Syntax highlighting and file enconding and the Windows code page (1252 or 936)

Bas de Reuver

The syntax highlighting in the CSV Lint plugin doesn’t work correctly in all cases. There is an issue when the Windows code page is 936 = Chinese character set and the text file is UTF8.

I want to fix the issue but it’s not as easy as I thought. There are 3 different parts that need to be coordinated properly for the syntax highlighting to work correctly.

Scintilla StartStyle / SetStyle parameters
CSV Lint Lexer and iterating over the characters
Windows code page and string encoding

The first point, the syntax highlighting colors in Notepad++ are set using is Scintilla StartStyling and SetStyleFor methods.
These functions require the byte position as parameters, this is the same as when you move the cursor around the text file and look at the Pos number at the bottom in the status bar. Notice how the test file has 36 characters but the length is 58 bytes, so some characters are 1 byte and some characters are more than 1 byte.

When Windows is set to use code page 936 (Chinese), then the test files require different parameters to get the correct colors in the UTF8 file and the ANSI file.
I tested it by setting the positions hardcoded and then looking at the results, see screenshots below.

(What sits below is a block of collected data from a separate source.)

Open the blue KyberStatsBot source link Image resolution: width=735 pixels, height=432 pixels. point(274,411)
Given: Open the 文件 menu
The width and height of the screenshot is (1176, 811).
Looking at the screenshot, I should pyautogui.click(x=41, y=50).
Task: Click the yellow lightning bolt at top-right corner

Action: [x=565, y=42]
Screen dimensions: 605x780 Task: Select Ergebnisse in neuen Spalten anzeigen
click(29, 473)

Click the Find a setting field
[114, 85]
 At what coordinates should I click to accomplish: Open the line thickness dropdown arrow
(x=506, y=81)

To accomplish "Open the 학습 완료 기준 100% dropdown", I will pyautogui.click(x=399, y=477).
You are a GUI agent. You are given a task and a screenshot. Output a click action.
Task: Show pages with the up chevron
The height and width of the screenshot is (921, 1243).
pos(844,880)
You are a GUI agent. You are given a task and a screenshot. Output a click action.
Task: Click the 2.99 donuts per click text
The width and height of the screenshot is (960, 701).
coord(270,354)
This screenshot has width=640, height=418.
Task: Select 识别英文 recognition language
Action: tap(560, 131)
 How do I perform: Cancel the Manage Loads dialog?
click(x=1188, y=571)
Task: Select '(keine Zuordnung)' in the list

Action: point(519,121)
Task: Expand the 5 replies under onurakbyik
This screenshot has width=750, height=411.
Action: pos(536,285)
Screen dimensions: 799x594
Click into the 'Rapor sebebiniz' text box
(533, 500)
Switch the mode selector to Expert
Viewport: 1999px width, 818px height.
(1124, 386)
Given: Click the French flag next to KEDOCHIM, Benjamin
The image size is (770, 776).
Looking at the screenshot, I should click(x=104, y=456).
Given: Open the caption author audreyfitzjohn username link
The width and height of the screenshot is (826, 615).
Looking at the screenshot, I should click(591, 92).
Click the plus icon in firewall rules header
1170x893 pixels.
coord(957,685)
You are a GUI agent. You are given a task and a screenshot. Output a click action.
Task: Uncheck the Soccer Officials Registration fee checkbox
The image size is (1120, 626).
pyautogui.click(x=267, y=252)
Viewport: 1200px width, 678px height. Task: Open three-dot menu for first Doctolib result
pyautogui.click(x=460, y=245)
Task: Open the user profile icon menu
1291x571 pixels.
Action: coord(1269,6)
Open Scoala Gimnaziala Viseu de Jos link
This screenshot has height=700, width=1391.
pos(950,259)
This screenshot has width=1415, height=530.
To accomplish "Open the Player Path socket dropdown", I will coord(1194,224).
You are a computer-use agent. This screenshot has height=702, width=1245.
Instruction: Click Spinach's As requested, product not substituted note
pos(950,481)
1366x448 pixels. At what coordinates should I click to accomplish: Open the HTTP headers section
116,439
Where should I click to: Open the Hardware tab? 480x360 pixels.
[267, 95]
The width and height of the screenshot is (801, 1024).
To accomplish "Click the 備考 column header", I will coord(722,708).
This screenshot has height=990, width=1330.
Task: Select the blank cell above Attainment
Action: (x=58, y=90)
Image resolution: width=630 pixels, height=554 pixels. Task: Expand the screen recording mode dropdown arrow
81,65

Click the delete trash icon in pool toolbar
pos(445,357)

The second point is the way the Lexer iterates through the characters and searches for the separator character. The idea is to iterate through the characters, check if it is the next separator character and call the StartStyling and SetStyleFor functions accordingly. However as mentioned, the character count and the bytes/position count is different.

Currently the plug-in gets the text range using GetCharRange, and then Marshal.PtrToStringAnsi and then ByteStream.GetBytes,
see code here

It’s probably due to the encoding when getting the bytestream in the custom function, but it’s not obvious to me what should be to change here, and wether that is the only thing that is needs to be changed.

The third thing is the Windows code page and the internal string encoding, but I think that works mostly correct now after some changes in this commit by @rdipardo

Mark Olson

Without thinking too carefully about your requirements or whether this will actually help much, I came up with this function for calculating the number of UTF8 bytes in a range, adjusted slightly from something I use in JsonTools. For an entire string you’d use Encoding.UTF8.GetByteCount(string s), but the below function could maybe be adjusted to your needs:

public static int UTF8BytesBetween(string text, int start, int end)
{
    int utf8Bytes = end - start; // start by assuming pure ASCII
    for (int ii = start; ii < end; ii++)
    {
        char c = text[ii];
        if (c > 127) // not ASCII
        {
            if (c < 2048 || (c >= 0xd800 && c <= 0xdfff))
                // one char in a surrogate pair (e.g., half of an emoji)
                // or just a low non-ASCII thing 
                utf8Bytes++;
            // some non-surrogate big char like most Chinese chars
            else utf8Bytes += 2;
        }
    }
    return utf8Bytes;
}

Bas de Reuver

Wait a minute, I just realised that it is converting a bytebuffer to a string and then back to a byte buffer. It should just convert the content buffer straight to a byte array and work with that.

I’ve tested it with the code page 936 and 1252 and it seems to work correctly in both cases.